If there are any questions on this matter, please contact me at (202) 739-8037 or txr@nei.org, or John Hosler at (704) 252-0780 or jholser@epri.com.
Sincerely, Timothy Riti Attachment c: Mr. Joseph Holonich Jr., NRR/DPR/PLPB, NRC Mr. John Hosler, EPRI Mr. James Heishman, EPRI Mr. Thomas Walker, EPRI
Attachment 1, Page 1 of 2 EPRI Responses to NRC Request for Additional Information Regarding Addendum 10 to EPRI 103237-R2: PPM Version 4.0 Software Changes NRC Question #1:
The submitted topical report details the changes made to the EPRI MOV Performance Prediction Program from software version 3.5 to 4.0. The major change was updating the software from a 32-bit platform to the latest Microsoft 64-bit environment and correcting noted software errors.
The four DOS based technical modules (system flow model, glove valve module, butterfly valve module, gate valve module) were recoded from Microsoft QuickBasic to ANSI C. A complete line by line code review was completed and independently verified. Individual unit testing of each new ANSI C module using validation test cases designed to exercise all potential input options was completed comparing the results from each test case to results from the same test case performed with the original QuickBasic module. Please provide a few examples of the test cases performed that verify each module matched or exceeded those performed with the original PPM methodology.
EPRI Response:
The PPM modules were tested individually to compare the results from Version 4.0 to the results from Version 3.5. The results were documented in plots that show Version 4.0 predictions overlaid with Version 3.5 predictions. In all, there were 21 test cases for the system flow module (SFM), 33 test cases for the globe valve module (GLBM), 69 test cases for the butterfly valve module (BFM), and 50 test cases for the gate valve module (GATM). The test cases were selected to exercise all features/configurations within each of the four modules.
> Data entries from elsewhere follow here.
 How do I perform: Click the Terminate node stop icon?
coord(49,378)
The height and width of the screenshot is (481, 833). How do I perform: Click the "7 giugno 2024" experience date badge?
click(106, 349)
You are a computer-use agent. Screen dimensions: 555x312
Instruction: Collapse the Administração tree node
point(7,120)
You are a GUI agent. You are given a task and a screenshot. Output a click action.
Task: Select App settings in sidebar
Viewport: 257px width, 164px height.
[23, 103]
Attachments 2-5 contain examples of typical comparison plots for the SFM, GLBM, BFM, and GATM test cases.
In all but three test cases, the results were consistent between the two versions. For the three cases with differences in the Version 3.5 and Version 4.0 results (GLBM #26, SFM #04, and SFM #08), two are attributable to code revisions in Version 4.0 that were made to correct errors.
These errors were found in the legacy software while recoding the PPM for v4.0, and were evaluated in accordance with EPRIs Nuclear QA Program for potential effects on calculations previously performed with the software, and information and/or error notices regarding the legacy errors were distributed by EPRI to PPM users. The plots for these two cases are included in Attachment 6.
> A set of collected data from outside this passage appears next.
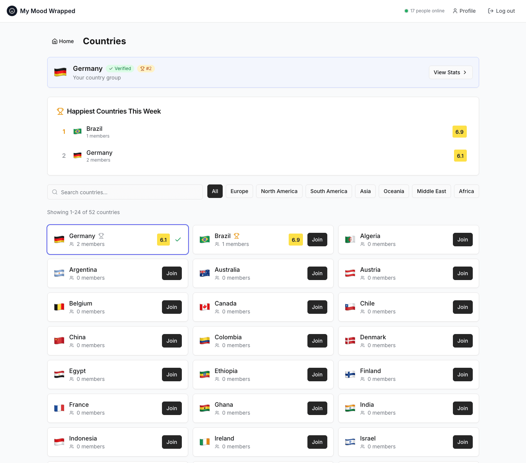Click the 6.9 mood score badge on Brazil card
Viewport: 526px width, 463px height.
tap(296, 240)
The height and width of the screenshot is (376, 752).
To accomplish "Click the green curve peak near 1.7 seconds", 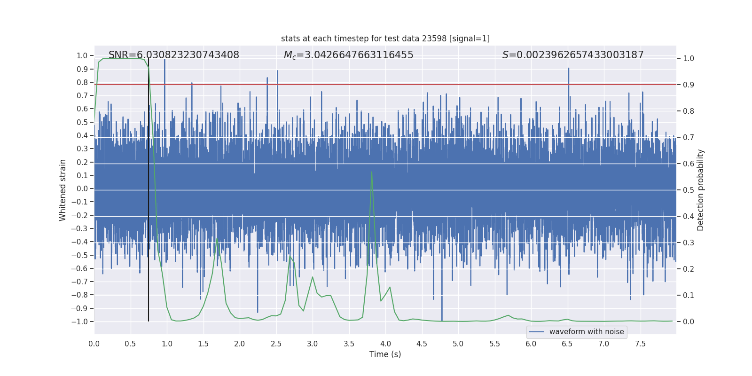I will (x=217, y=240).
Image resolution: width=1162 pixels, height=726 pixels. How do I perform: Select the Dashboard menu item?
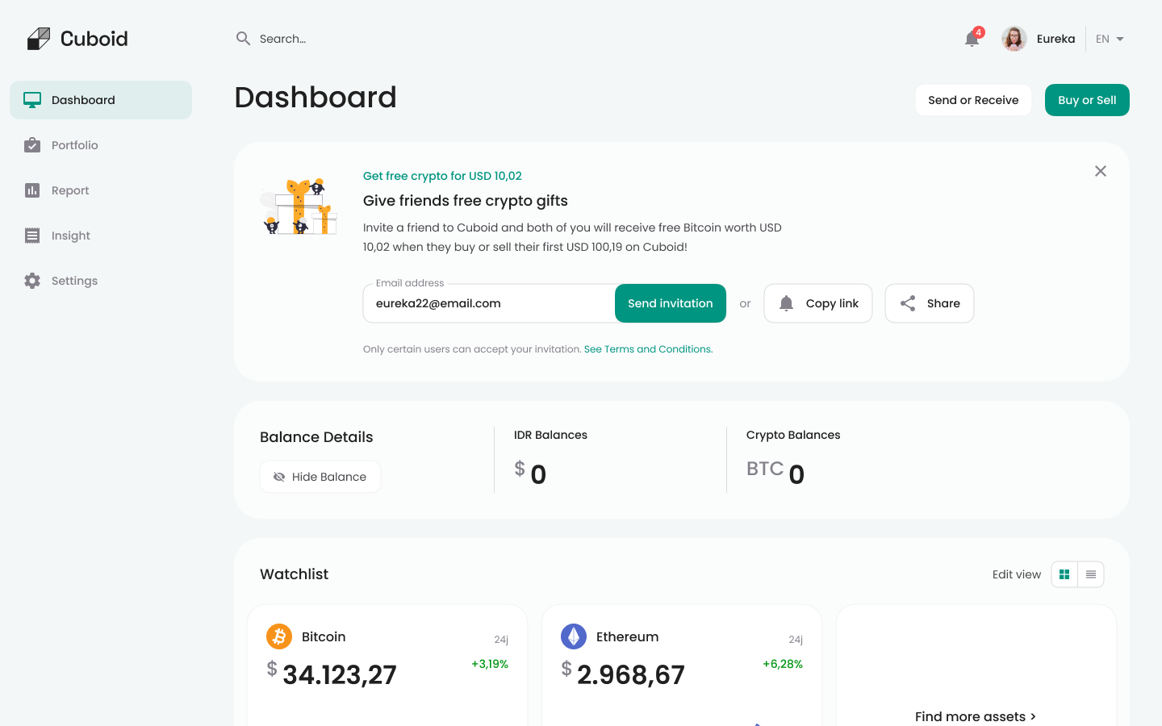click(x=82, y=100)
The third case showed slight differences in the plots that were assessed to be negligible. Based on the software verification and validation activities (including 100% line-by-line code review and unit testing), the small variations were attributed to the differences in the math processors used by the Microsoft Quick Basic and ANSI C compilers (for Versions 3.5 and 4.0, respectively). The differences do not significantly affect the overall thrust or torque predictions.
The plots for this case are included as the last example in Attachment 6.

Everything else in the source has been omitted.